Howie and Penny Levman opened the store on July 11, 1981 with a small stock of VHS tapes. Now with online streaming allowing customers to cue up entertainment without getting out of bed, the Levmans say it's time to close up shop.
"I'm not going to feel too sad. I understand it. It's been a long time," Howie Levman told CBC News on Thursday.
"We've survived a long time and apparently it's very rare in business, as everyone tells me."
To get ready for the stock sell-off, staff spent Thursday putting all 50,000 titles back into their original packages. The sale begins Friday at 11 a.m.
"I think it's one of the premiere collections in the world," Levman said.
"I've never really sold films, I've just accumulated them over the years. There's a lot of rare stuff, right from the silent era up to the new releases."

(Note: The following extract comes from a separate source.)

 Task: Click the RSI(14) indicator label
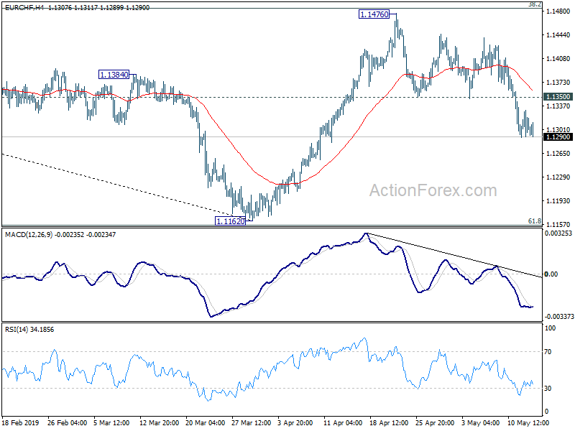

The secret to Queen Video's success was its wide breadth of titles, he said, from foreign and classic films to horrors and dramas not found at the big-box rental shops.
"We have a reputation now after all these years," Levman said. "If it's on our wall it might be worth seeing."
Levman's wife, Penny, says that the name for the store came from her — "it became a joke that I was the Queen."
She admitted to feeling emotional about the shop's closing, particularly because so many customers who first stopped in 35 years ago are now coming in with children of their own.
"It's sad because this was our first baby," she said.
There were some lean years when the store first opened because, even in 1981, not many households had VCRs. "Customers were few and far between," Levman said.
But by the time the Levmans had their first child in 1986, business had picked up.
The shop became a destination for film buffs and academics, as well as locals who liked to go in and browse.
Netflix 'a bad word'
"It's an institution," customer Todd Marinacci said while shopping on Thursday. "It was a real neighbourhood business."
Marinacci started popping into the store when he moved to the neighbourhood in 1992.
"With all of us downloading and all that now, I guess it's harder for the independents to stay in business," he said.
Customer Chris Limisis was in looking at the shop's collection of movie posters Thursday, which he dubbed "a very sad day."
"This place offered a lot of obscure films and I've always liked supporting that. And I've liked coming here with no plan and just perusing," Limisis said. "It's a shame that it's closing."
The Levmans don't have Netflix, and Penny joked that it's "a bad word" in their household.
Even though Netflix and other streaming services offer recommendations to viewers based on their previous selections, that will never replace the shop's real staff who were deeply knowledgeable about films, they said.
"The computer algorithms are just a popularity contest. But any good video store clerk, not just us but in the industry, can steer you in a direction that you never would have known to go," Howie said.
"And you get a friend for life when you send somebody home with a movie they end up loving."